How fast does an airplane go in the different stages of a flight.

From take-off to touchdown, we look at all the speeds in between.

Pilots aim for an efficient "sweet spot" for aircraft speed to conserve fuel.
The Airbus A380 can go over 1,000 km (670 miles) per hour.
Commercial aircraft land at 275-290 km (160-180 miles) per hour.

As we buckle our seatbelts and settle in for our flight to somewhere magical, it may sometimes pass our minds how fast the aircraft is rattling down the runway and what our cruising speed might be as we tuck into our in-flight film and meals. Today, we will break it down and understand how fast various aircraft types can travel in the air and on the ground. First, it's essential to know that the altitude at which an aircraft will aim to travel can depend on everyone's overall weight, the cargo onboard, weather conditions, and the aircraft itself.

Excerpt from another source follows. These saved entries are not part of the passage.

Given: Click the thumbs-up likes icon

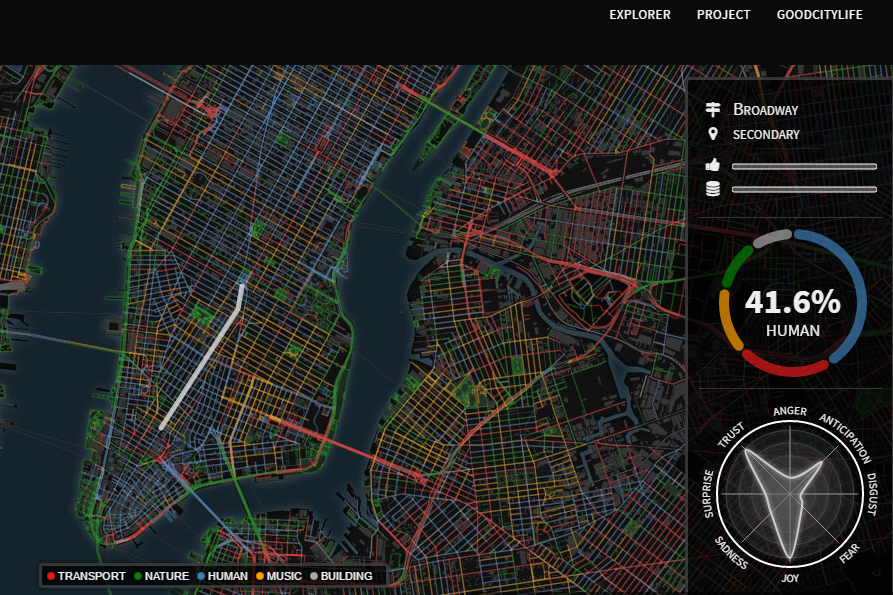Looking at the screenshot, I should coord(713,165).
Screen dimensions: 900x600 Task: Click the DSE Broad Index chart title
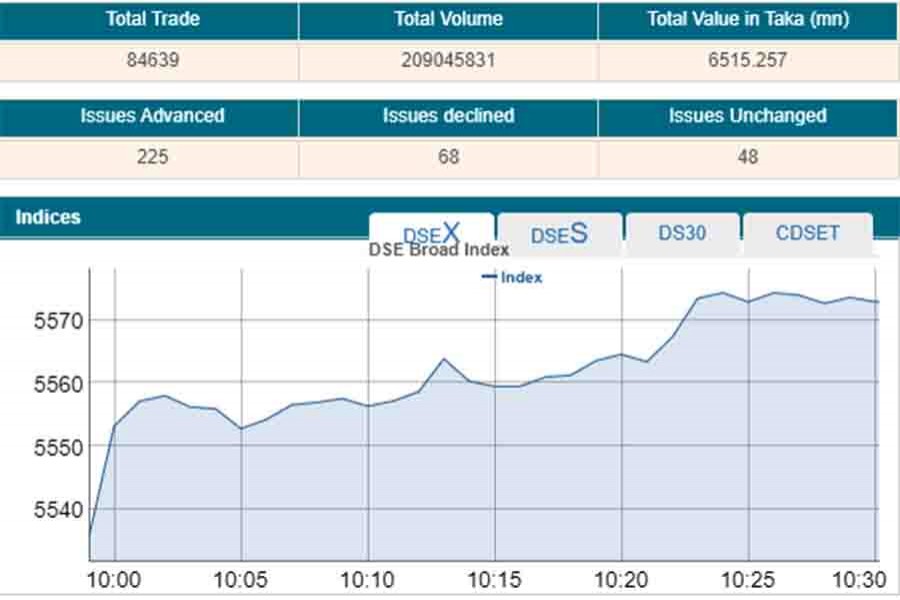(x=439, y=250)
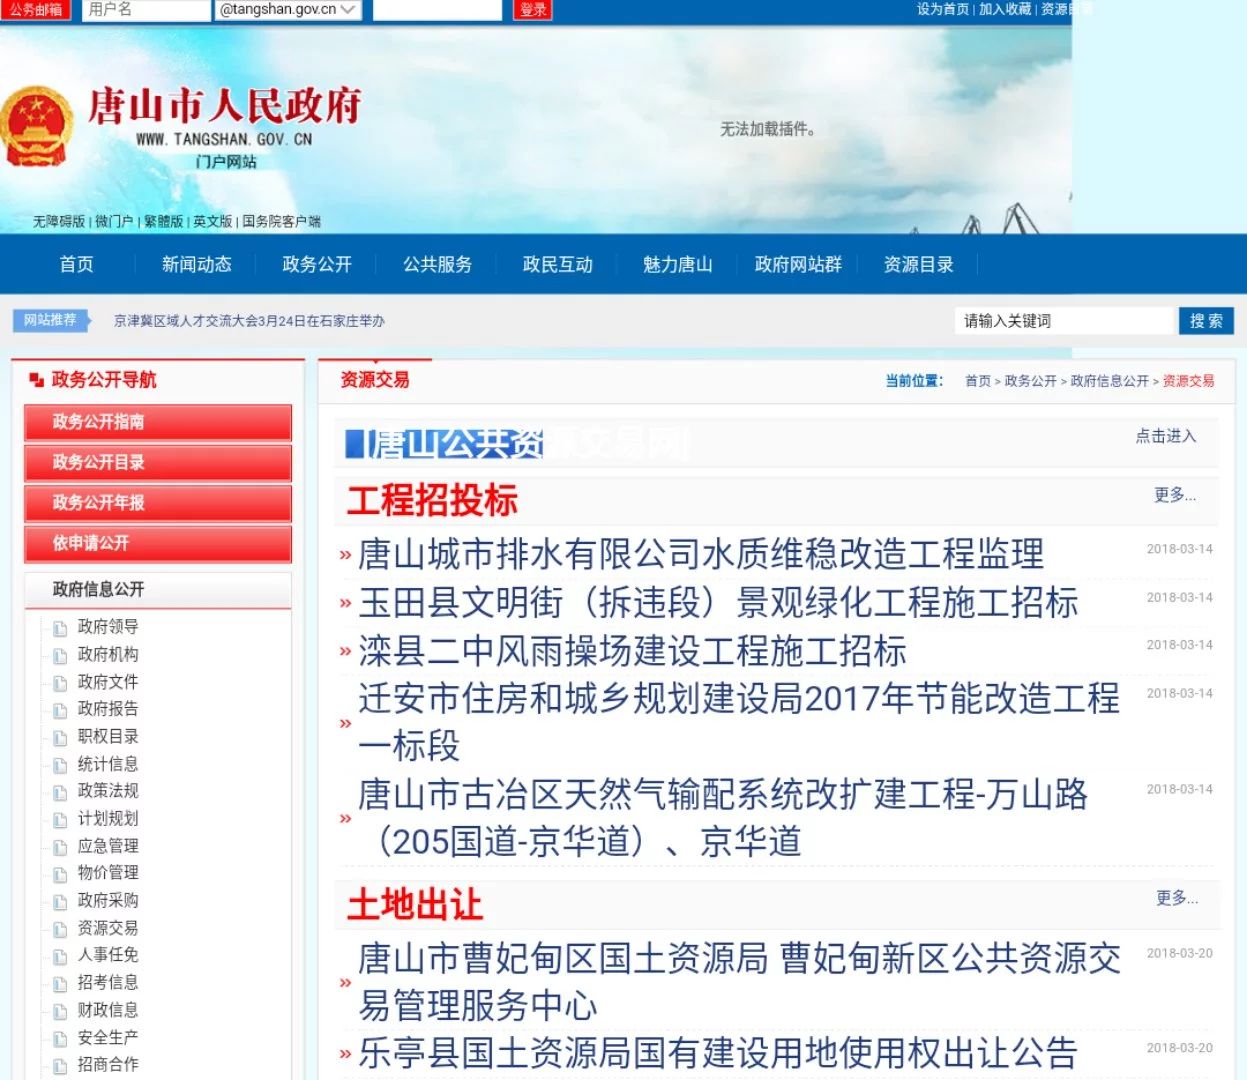The height and width of the screenshot is (1080, 1247).
Task: Open 政务公开 in main navigation
Action: [317, 264]
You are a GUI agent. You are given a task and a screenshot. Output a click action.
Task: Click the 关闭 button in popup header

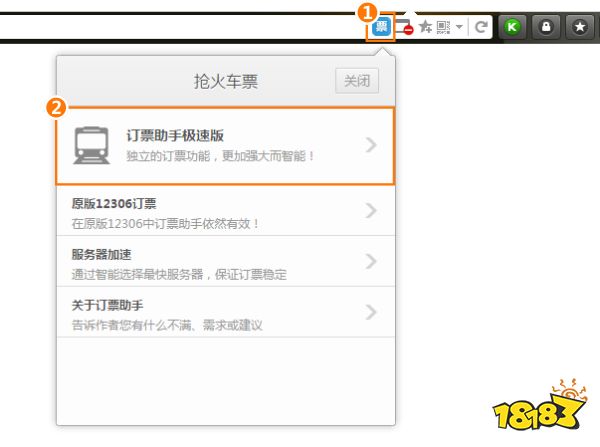click(357, 81)
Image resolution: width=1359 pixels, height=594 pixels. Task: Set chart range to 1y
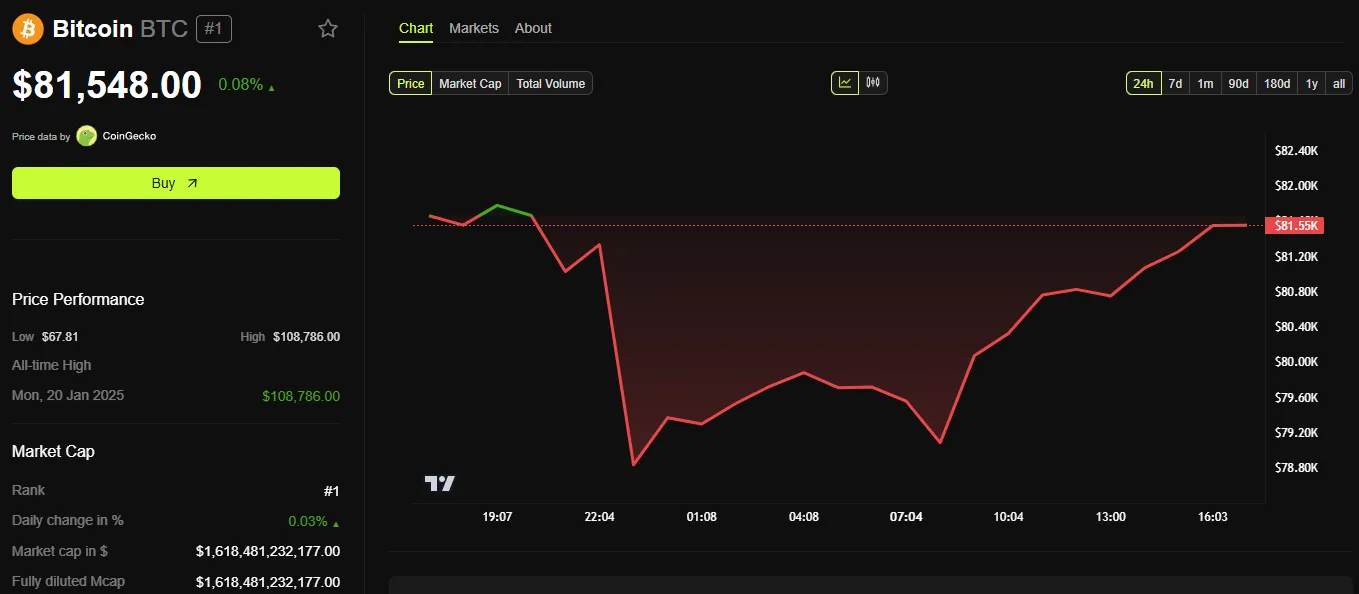[x=1311, y=83]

It's not always the faster, the better. Pilots usually aim for the 'sweet spot,' where the aircraft speed allows it to travel efficiently without burning too much fuel.

When comparing how fast you drive your car, it will differ vastly from most aircraft in flight, given that the Airbus A380 can reach over 1,000 kilometers (670 miles) per hour. This is more than three times faster than Formula 1. However, to understand how fast your next flight might be, let's look at all the variables.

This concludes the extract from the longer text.